No nationalisation for rail freight in UK
Britain’s new government, led by the left-wing Labour Party, has committed to nationalising the railways in Great Britain. There have been nationalisations of Britain’s railways in the past, all of them during or just after wars. This one is the first peacetime intervention and the first to leave rail freight to its own management.
Britain’s railway nationalisation will be very different from the periods of government-directed control experienced over the past century. After thirty years as a collection of private operations, the new Labour government intends to carry out its election pledge to bring the railways back under public control. However, that pledge is largely confined to regional and long-distance passenger operations in England. The private rail freight operators will retain their commercial status.
Freight remaining in the private sector
The last nationalisation took place in a big-bang switchover, on New Year’s Day, 1948. This time it will be different. Existing passenger train franchises have already been reverting to government operation, and that process will continue as those contracts expire. Freight though has weathered all the storms of privatisation. It may be a thin-margin business, but for freight, privatisation has worked, at least in the slimmest of commercial terms.
What part the green agenda might play remains to be seen. The government would like to see more freight on rail, but how that might be achieved is another matter. With the freight sector in private hands, any financial support or subsidy would be extremely contentious. However, the rail freight lobby will argue that the cost base is already unfairly stacked against rail, especially when compared to road transport.
Vastly different economic pressures today
Back in 1948, almost all forms of mass transit came under direct government management, including rail, road and waterways. The UK post-war economy then was very much more dependent on heavy industry and domestic manufacturing. Today’s service economy is commuter-fuelled, and passenger transport has a much higher priority. It’s also worth noting that intermodal containers do not have a vote.
Even though it is a huge undertaking, the nationalisation is considerably less ambitious than its post-war counterpart. This version will be confined to taking passenger rail operations back under the wing of the Department for Transport.
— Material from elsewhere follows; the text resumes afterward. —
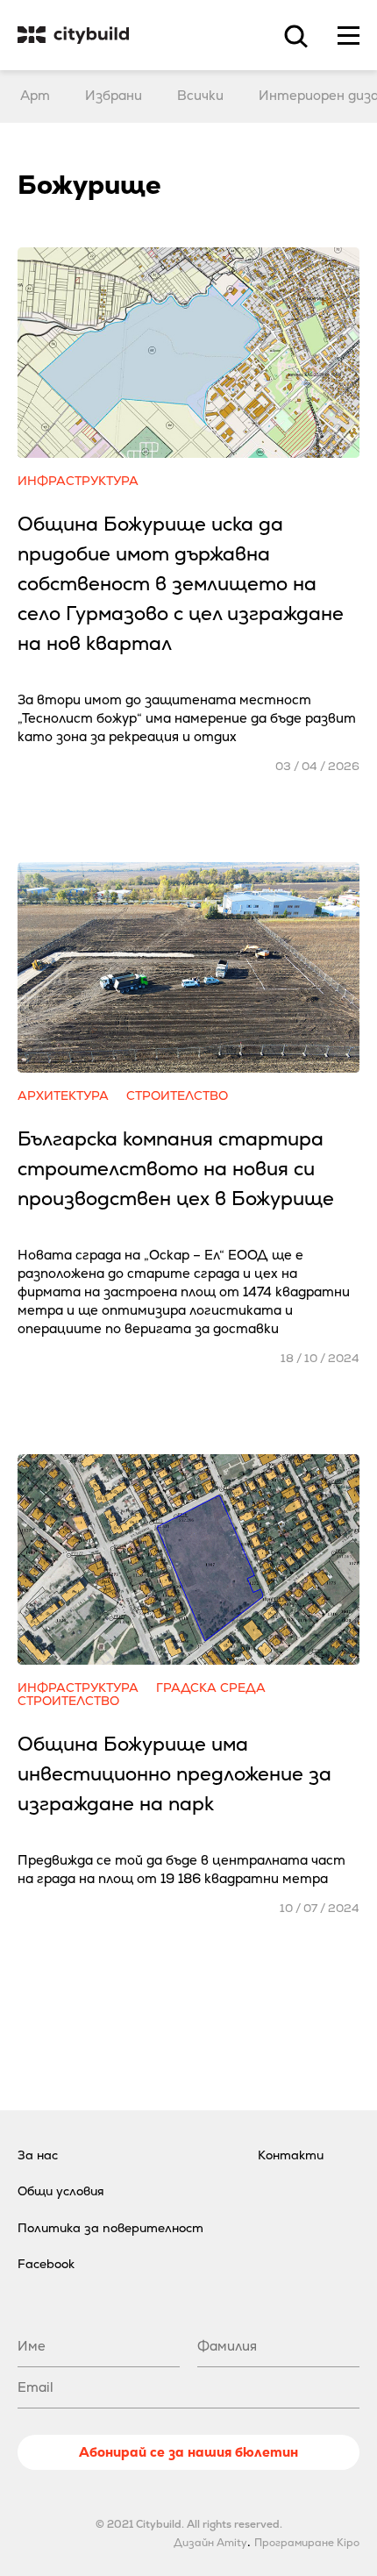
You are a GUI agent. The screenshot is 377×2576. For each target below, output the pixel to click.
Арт (35, 95)
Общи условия (61, 2191)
This will create a unique relationship on the British railway network. For the first time, state-owned passenger trains will run alongside private freight trains.
Cross-border and public-private diplomacy
It’s not just the liaison between the passenger and freight sectors that will take careful planning. The devolved administrations in Wales and Scotland already have control of railways in those territories. The matter is further complicated in that English-headquartered passenger train operators run cross-border trains into Wales and Scotland. Timetabling has always been in part a science of logistics, and in part an art of collaboration. In Northern Ireland, transport has always been a devolved responsibility. Cross-border operations into the Republic of Ireland seem to be easier to manage with a foreign power than between the ‘home nations’.
The nationalisation in Britain includes a role for the proposed new infrastructure agency, Great British Railways, which is preparing for freight growth. GBR will also become the management agency for passenger operations unless that power is retained by the DfT. That sets up the probability that private-sector freight will be contracted to provide trains for the public-sector infrastructure agency, to work on network improvements that, ultimately will benefit passenger services. Anyone expecting nationalisation to equate to a simplification of the railways will need to think again.